Records provided:
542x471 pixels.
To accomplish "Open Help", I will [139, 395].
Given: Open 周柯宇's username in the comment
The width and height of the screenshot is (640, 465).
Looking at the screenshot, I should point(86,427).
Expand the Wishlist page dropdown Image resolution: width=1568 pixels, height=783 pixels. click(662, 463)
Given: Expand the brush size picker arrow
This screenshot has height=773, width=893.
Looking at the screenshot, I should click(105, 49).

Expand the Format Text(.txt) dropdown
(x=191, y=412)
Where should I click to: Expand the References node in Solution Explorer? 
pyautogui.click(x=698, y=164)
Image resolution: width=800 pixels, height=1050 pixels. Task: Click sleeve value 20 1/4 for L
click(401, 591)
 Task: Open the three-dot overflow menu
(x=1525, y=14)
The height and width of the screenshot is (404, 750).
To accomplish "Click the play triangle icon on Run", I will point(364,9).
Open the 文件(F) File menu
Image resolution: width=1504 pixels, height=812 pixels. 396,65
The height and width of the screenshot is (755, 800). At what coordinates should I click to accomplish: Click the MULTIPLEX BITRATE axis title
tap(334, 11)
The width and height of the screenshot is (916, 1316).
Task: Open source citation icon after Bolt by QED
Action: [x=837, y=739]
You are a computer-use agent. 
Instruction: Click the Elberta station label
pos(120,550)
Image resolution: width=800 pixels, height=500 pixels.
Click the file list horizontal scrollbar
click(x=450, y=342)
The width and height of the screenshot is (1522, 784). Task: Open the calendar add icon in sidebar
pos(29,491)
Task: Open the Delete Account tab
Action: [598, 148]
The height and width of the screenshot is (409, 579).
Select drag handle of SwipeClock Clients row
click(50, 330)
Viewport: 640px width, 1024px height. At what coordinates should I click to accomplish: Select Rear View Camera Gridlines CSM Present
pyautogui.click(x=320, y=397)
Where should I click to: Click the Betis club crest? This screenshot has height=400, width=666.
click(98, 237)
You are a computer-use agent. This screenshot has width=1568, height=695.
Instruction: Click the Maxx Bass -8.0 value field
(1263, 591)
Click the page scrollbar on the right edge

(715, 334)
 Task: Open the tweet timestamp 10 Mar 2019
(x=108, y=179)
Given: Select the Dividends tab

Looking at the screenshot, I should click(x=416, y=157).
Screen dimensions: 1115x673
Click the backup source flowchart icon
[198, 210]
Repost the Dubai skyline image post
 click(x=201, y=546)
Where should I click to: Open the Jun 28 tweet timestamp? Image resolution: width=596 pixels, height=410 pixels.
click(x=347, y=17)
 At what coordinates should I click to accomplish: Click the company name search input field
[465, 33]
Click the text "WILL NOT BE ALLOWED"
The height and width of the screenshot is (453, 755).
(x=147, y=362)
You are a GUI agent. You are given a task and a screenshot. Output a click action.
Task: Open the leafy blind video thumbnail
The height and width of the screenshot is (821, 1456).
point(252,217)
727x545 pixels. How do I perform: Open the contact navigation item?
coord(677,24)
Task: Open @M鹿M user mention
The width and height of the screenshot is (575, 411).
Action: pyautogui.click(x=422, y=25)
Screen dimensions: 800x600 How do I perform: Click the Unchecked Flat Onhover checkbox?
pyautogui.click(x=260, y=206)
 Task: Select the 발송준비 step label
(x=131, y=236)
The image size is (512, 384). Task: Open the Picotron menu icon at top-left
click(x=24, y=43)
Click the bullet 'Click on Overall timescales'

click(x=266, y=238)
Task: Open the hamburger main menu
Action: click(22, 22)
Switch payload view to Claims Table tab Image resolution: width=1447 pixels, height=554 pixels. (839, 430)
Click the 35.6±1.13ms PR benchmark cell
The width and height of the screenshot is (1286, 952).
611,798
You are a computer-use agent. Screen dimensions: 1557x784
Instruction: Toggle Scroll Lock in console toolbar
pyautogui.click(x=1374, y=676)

Work task:
Take the entries and print them exactly. Keep every line.

Result below:
542x471 pixels.
To accomplish "Open Help", I will [139, 395].
Given: Open 周柯宇's username in the comment
The width and height of the screenshot is (640, 465).
Looking at the screenshot, I should point(86,427).
Expand the Wishlist page dropdown Image resolution: width=1568 pixels, height=783 pixels. click(662, 463)
Given: Expand the brush size picker arrow
This screenshot has height=773, width=893.
Looking at the screenshot, I should click(105, 49).

Expand the Format Text(.txt) dropdown
(x=191, y=412)
Where should I click to: Expand the References node in Solution Explorer? 
pyautogui.click(x=698, y=164)
Image resolution: width=800 pixels, height=1050 pixels. Task: Click sleeve value 20 1/4 for L
click(401, 591)
 Task: Open the three-dot overflow menu
(x=1525, y=14)
The height and width of the screenshot is (404, 750).
To accomplish "Click the play triangle icon on Run", I will point(364,9).
Open the 文件(F) File menu
Image resolution: width=1504 pixels, height=812 pixels. 396,65
The height and width of the screenshot is (755, 800). At what coordinates should I click to accomplish: Click the MULTIPLEX BITRATE axis title
tap(334, 11)
The width and height of the screenshot is (916, 1316).
Task: Open source citation icon after Bolt by QED
Action: [x=837, y=739]
You are a computer-use agent. 
Instruction: Click the Elberta station label
pos(120,550)
Image resolution: width=800 pixels, height=500 pixels.
Click the file list horizontal scrollbar
click(x=450, y=342)
The width and height of the screenshot is (1522, 784). Task: Open the calendar add icon in sidebar
pos(29,491)
Task: Open the Delete Account tab
Action: [598, 148]
The height and width of the screenshot is (409, 579).
Select drag handle of SwipeClock Clients row
click(50, 330)
Viewport: 640px width, 1024px height. At what coordinates should I click to accomplish: Select Rear View Camera Gridlines CSM Present
pyautogui.click(x=320, y=397)
Where should I click to: Click the Betis club crest? This screenshot has height=400, width=666.
click(98, 237)
You are a computer-use agent. This screenshot has width=1568, height=695.
Instruction: Click the Maxx Bass -8.0 value field
(1263, 591)
Click the page scrollbar on the right edge

(715, 334)
 Task: Open the tweet timestamp 10 Mar 2019
(x=108, y=179)
Given: Select the Dividends tab

Looking at the screenshot, I should click(x=416, y=157).
Screen dimensions: 1115x673
Click the backup source flowchart icon
[198, 210]
Repost the Dubai skyline image post
 click(x=201, y=546)
Where should I click to: Open the Jun 28 tweet timestamp? Image resolution: width=596 pixels, height=410 pixels.
click(x=347, y=17)
 At what coordinates should I click to accomplish: Click the company name search input field
[465, 33]
Click the text "WILL NOT BE ALLOWED"
The height and width of the screenshot is (453, 755).
(x=147, y=362)
You are a GUI agent. You are given a task and a screenshot. Output a click action.
Task: Open the leafy blind video thumbnail
The height and width of the screenshot is (821, 1456).
point(252,217)
727x545 pixels. How do I perform: Open the contact navigation item?
coord(677,24)
Task: Open @M鹿M user mention
The width and height of the screenshot is (575, 411).
Action: pyautogui.click(x=422, y=25)
Screen dimensions: 800x600 How do I perform: Click the Unchecked Flat Onhover checkbox?
pyautogui.click(x=260, y=206)
 Task: Select the 발송준비 step label
(x=131, y=236)
The image size is (512, 384). Task: Open the Picotron menu icon at top-left
click(x=24, y=43)
Click the bullet 'Click on Overall timescales'

click(x=266, y=238)
Task: Open the hamburger main menu
Action: click(22, 22)
Switch payload view to Claims Table tab Image resolution: width=1447 pixels, height=554 pixels. (839, 430)
Click the 35.6±1.13ms PR benchmark cell
The width and height of the screenshot is (1286, 952).
611,798
You are a computer-use agent. Screen dimensions: 1557x784
Instruction: Toggle Scroll Lock in console toolbar
pyautogui.click(x=1374, y=676)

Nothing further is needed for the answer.